[WORK TO BE COMPLETED]: Write out the listing lines exactly, beginning with the line containing "You are a computer-use agent." and continuing through the line containing "point(357,57)", both included. Omit the pictures from your answer.

━━━ SUPPLIED INFORMATION ━━━

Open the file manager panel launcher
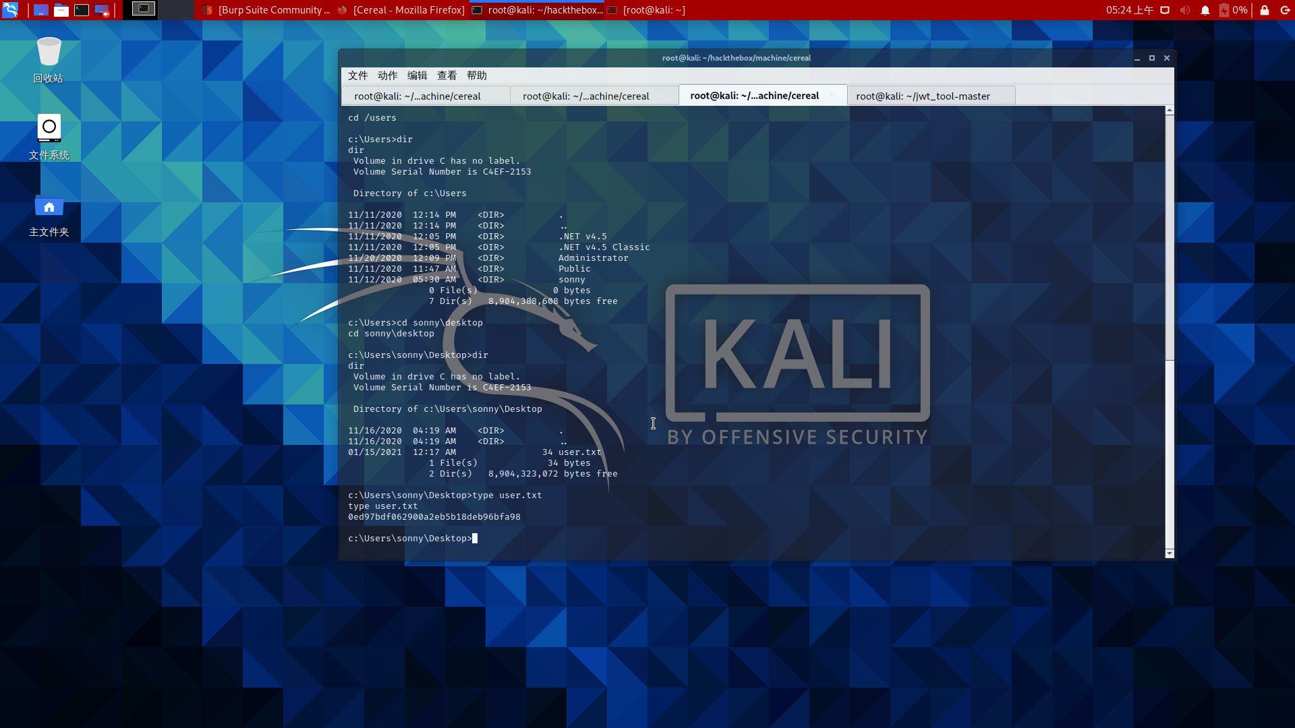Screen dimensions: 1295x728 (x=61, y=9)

━━━
━━━ SUPPLIED INFORMATION ━━━

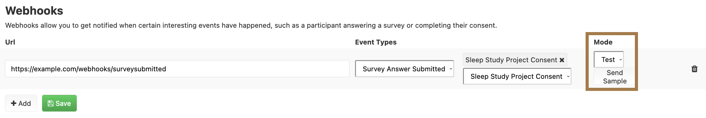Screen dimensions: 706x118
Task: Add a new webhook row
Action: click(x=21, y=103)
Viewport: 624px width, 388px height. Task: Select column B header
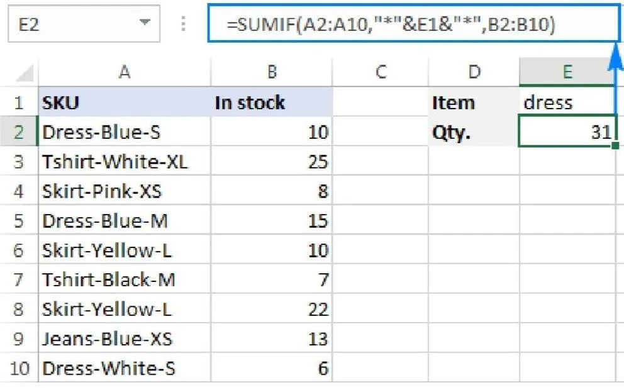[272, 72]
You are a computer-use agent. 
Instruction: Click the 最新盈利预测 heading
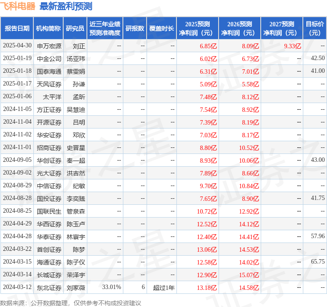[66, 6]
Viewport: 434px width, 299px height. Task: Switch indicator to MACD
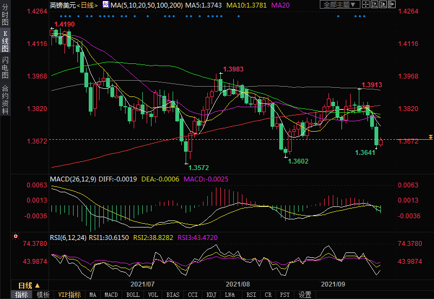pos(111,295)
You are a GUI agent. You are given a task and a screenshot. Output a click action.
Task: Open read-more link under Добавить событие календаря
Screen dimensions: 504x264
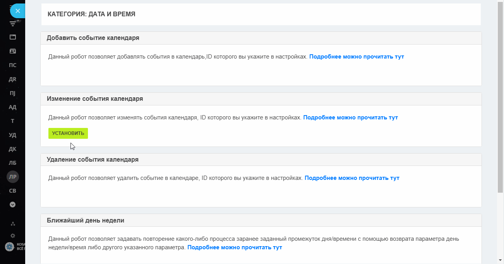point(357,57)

━━━
━━━ SUPPLIED INFORMATION ━━━

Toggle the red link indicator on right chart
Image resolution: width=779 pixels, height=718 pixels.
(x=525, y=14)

━━━

[SOLUTION TO THIS PROBLEM]:
You are a computer-use agent. 
Instruction: Click the 最新盈利预测 heading
[66, 6]
Viewport: 434px width, 299px height. Task: Switch indicator to MACD
pos(111,295)
You are a GUI agent. You are given a task and a screenshot. Output a click action.
Task: Open read-more link under Добавить событие календаря
Screen dimensions: 504x264
point(357,57)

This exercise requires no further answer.